Are We Too Civilized for Wild Places?
“In wildness is the preservation of the world.”
Henry David Thoreau, the author of that quote, noted how he needed time in nature. He couldn’t understand how people could spend all day, for days on end, indoors.
I can relate.
But Thoreau wrote those words over 150 years ago. Society is different now. Right?
The definition of wildness varies from person to person. To many, wild areas are as abundant as the wooded areas just beyond the rough on a golf course. Anything un-mowed, unplowed, undeveloped and inaccessible by car or cart is equivalent to, and seemingly as dangerous as, the untamed wilderness America’s pioneers beat back to create our current civilized culture.
That the lack of wild areas in our world is synonymous with being “civilized” reflects a gross misunderstanding of what actually feeds our souls.
Next month, naturalists from my department will take six high schoolers to a wilderness area in Colorado. I look forward to hearing about the impact such an experience has on them. My guess is, at the very least, it will instill an appreciation for wild places.
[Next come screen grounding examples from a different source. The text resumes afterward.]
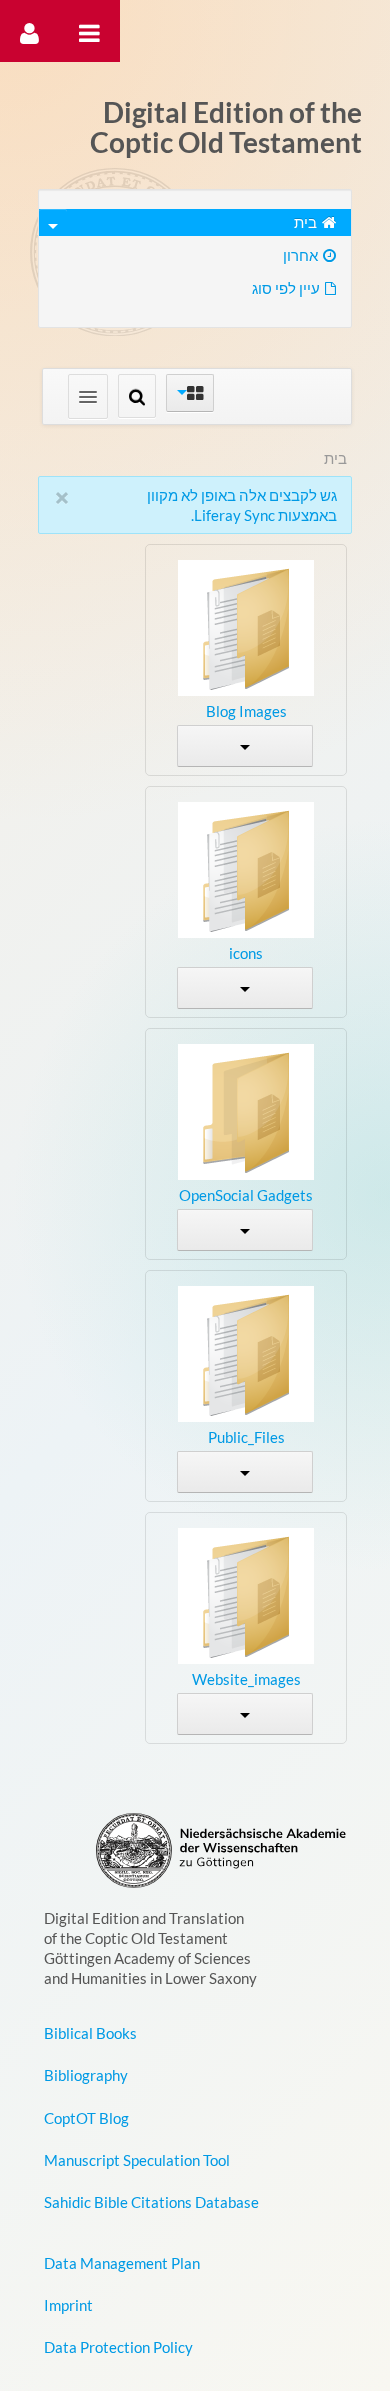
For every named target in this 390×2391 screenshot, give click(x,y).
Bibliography (86, 2075)
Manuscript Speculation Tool (137, 2160)
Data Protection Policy (118, 2347)
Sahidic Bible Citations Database (151, 2202)
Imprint (68, 2305)
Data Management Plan (122, 2263)
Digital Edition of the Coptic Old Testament (226, 127)
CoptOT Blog (86, 2118)
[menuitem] (195, 222)
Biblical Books (90, 2033)
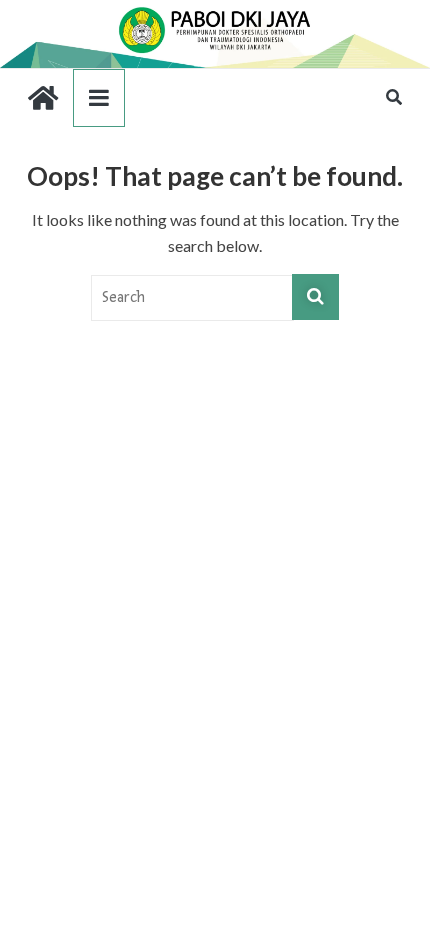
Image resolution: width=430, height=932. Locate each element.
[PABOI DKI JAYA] (215, 12)
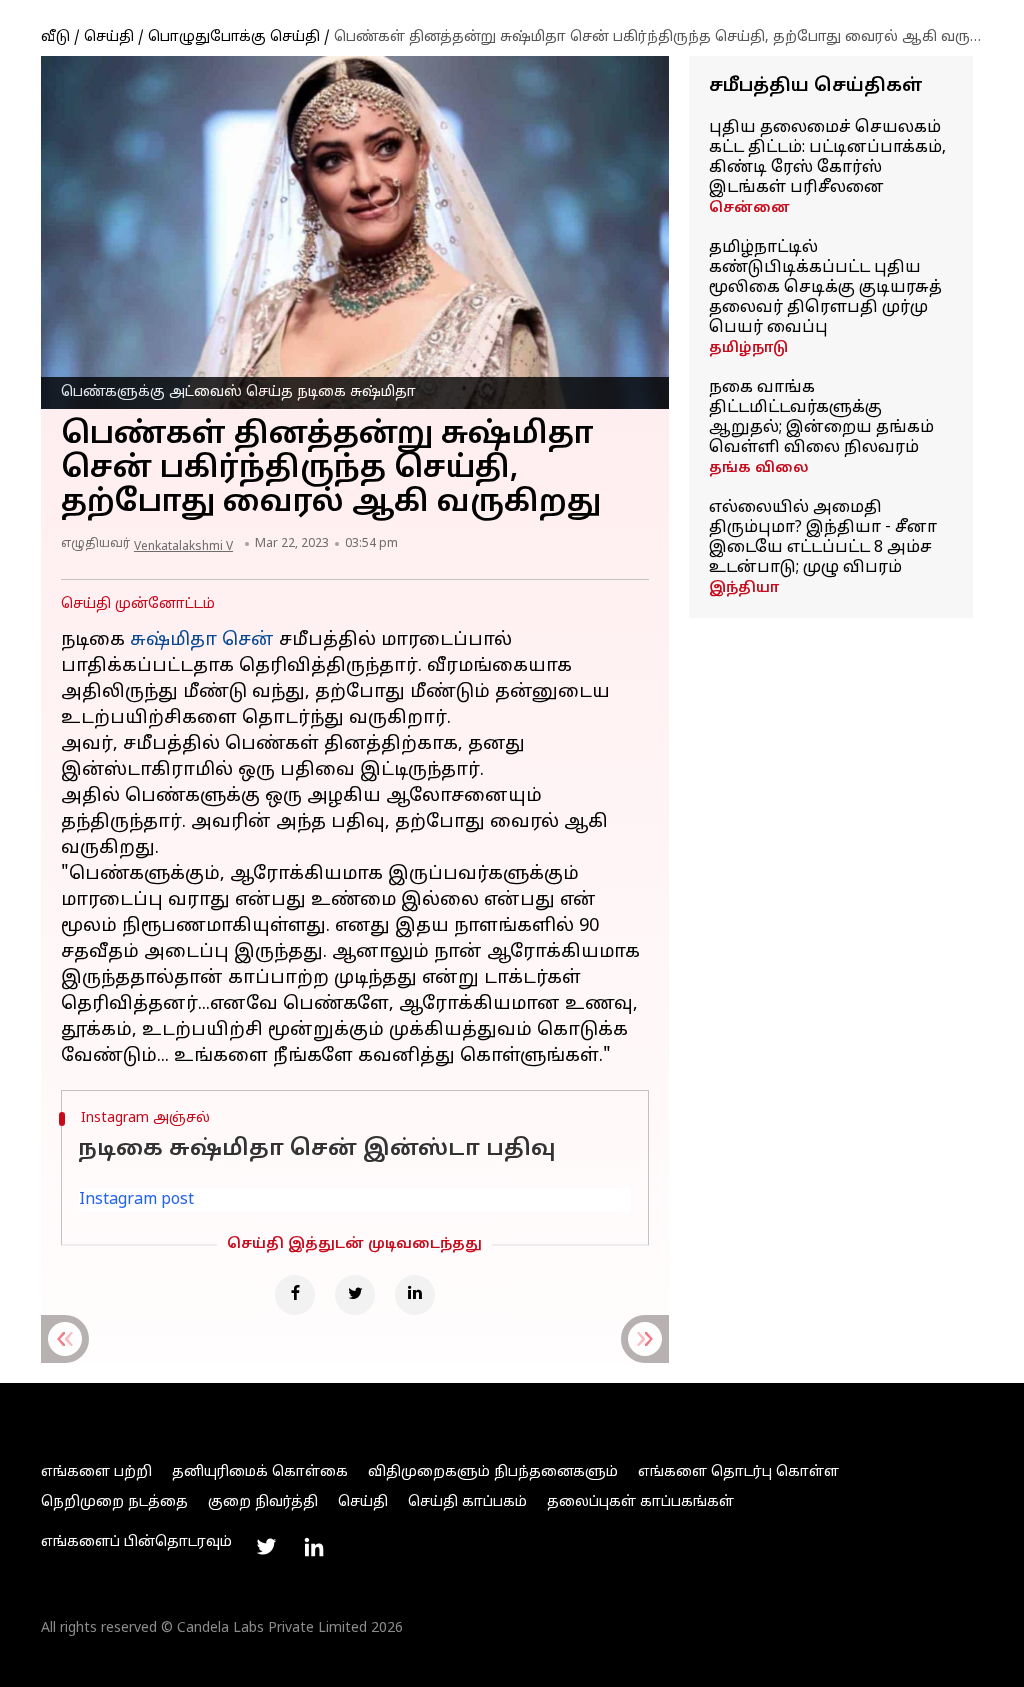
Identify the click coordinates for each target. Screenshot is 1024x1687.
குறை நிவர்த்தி (263, 1502)
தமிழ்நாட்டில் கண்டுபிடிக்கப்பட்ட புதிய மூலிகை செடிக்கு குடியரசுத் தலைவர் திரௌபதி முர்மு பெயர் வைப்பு (825, 288)
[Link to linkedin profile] (314, 1547)
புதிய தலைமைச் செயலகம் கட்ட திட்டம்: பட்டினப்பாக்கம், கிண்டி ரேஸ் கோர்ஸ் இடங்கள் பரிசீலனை (827, 158)
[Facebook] (295, 1295)
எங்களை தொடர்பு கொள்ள (738, 1472)
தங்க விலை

In return, they’ll want to protect that which is natural, wild, and free. That, I believe is something that would benefit all of us.
We all need wild places.
Burlington’s own Aldo Leopold wrote, “Wilderness is the raw material out of which man has hammered the artifact called civilization.” Yet today it’s common to shun that from which our so-called civilization was forged.
I feel a reversal of course is warranted.
Such avoidance of wild places is contrary to our core instincts. Research is increasingly showing how a disconnection from nature is bad for us and how reconnecting with it can be immensely beneficial, likely in ways we don’t fully understand yet.
Anecdotally, I know this is true. Growing up, I spent endless hours in the swamps and bottomland forests south of Burlington in the very southeasternmost part of the county. My “wilderness” was a couple thousand acres of largely untamed Mississippi and Skunk River floodplains. There, I could get so far away from modern civilization that no human sounds could be heard at times. It was as if I was the only person on the planet.
To some, such a thing may sound like torture. But to me, it was therapy. As a scrawny kid with low self-esteem, mild depression, and little confidence, I didn’t have to conform to society’s expectations out in the forest. In the wild, I could just be me. I could bask in the knowledge that no matter what happens, nature endures. Those trees and waterways got there without my having to do anything, and they’d be there long after I left. It was peaceful, calming, restorative.
But most people don’t have access to such places, especially as the dings and dins of modern society envelop us deeper. And true wilderness, the type of human-less place that inspired the likes of Leopold, Thoreau, Muir and others, simply doesn’t exist around here. The closest designated wilderness areas are a day’s drive away.
Yet even those rare places are under attack by those that fail to see the value in wildness. The federal government recently opened mineral leasing in 365 square miles of the Superior National Forest potentially paving the way for future mining in the watershed that contains Minnesota’s Boundary Waters Canoe Area Wilderness.
A recent study published by The Wilderness Society states that since 2016, nearly 17 million acres of publicly owned land has been offered for lease to energy companies. Most of those lands, according to the report, are in the top 25 percent of wildest places in the nation.
It’s easy to ignore the loss of true wilderness in America because we don’t have any here where we live. Iowa’s wild lands were cut, drained, and plowed generations ago. Today, we reside on the most altered landscape on the planet.
Which makes access to true wilderness even that much more impactful to Midwesterners like us. Hence the reason we’re putting forth the effort here at Des Moines County Conservation to connect people with such places.
I think we all have some part of our soul that draws us to wild places. It’s why visitation to national parks is at all time highs, despite (or maybe in spite of) how developed and technologically “advanced” the world around us has become. It’s why people describe trips to designated wilderness areas as “life changing.” It’s why nature therapy is an accepted health practice in places around the world, proven to treat stress and depression better than Prozac for many people.
I don’t know if in wildness is the preservation of the world. But I have no doubt our civilized world will certainly benefit from the preservation of what little wildness it still contains.